■ **WHAT YOU ARE ASKED TO DO**:
Below this sentence is a listing; return exactly its lines from the one with "You are a computer-use" to the one with "Click the Panel", both kept, and nothing more.
PROVIDED DATA Block Start
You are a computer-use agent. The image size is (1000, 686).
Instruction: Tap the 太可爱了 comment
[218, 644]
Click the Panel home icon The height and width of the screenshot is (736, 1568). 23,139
PROVIDED DATA Block End
PROVIDED DATA Block Start
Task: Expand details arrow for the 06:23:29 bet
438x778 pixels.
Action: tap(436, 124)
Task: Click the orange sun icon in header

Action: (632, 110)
PROVIDED DATA Block End
PROVIDED DATA Block Start
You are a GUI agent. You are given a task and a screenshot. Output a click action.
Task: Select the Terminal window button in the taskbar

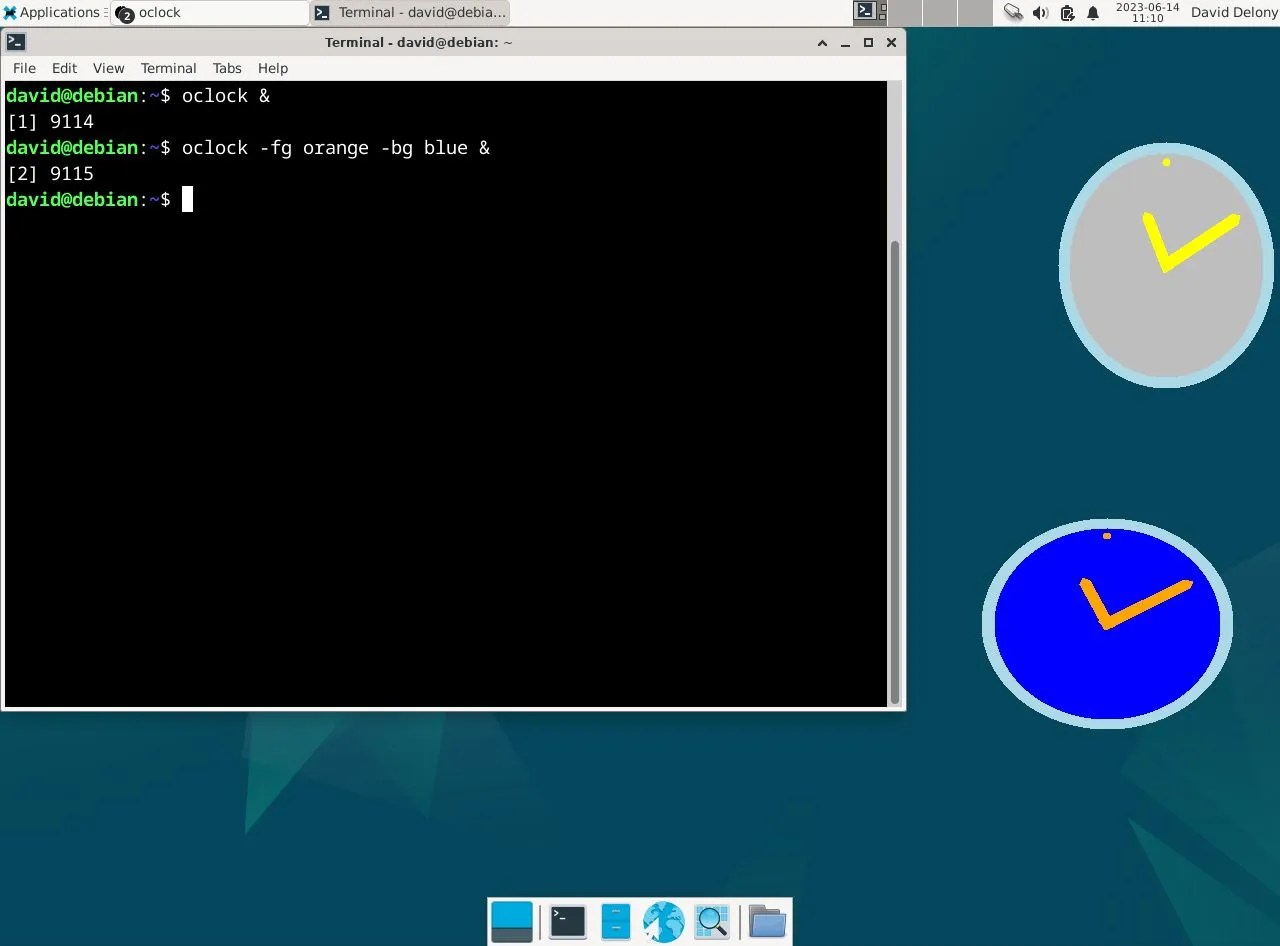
PROVIDED DATA Block End
■ **EXERCISE SOLUTION**:
You are a computer-use agent. The image size is (1000, 686).
Instruction: Tap the 太可爱了 comment
[218, 644]
Click the Panel home icon The height and width of the screenshot is (736, 1568). 23,139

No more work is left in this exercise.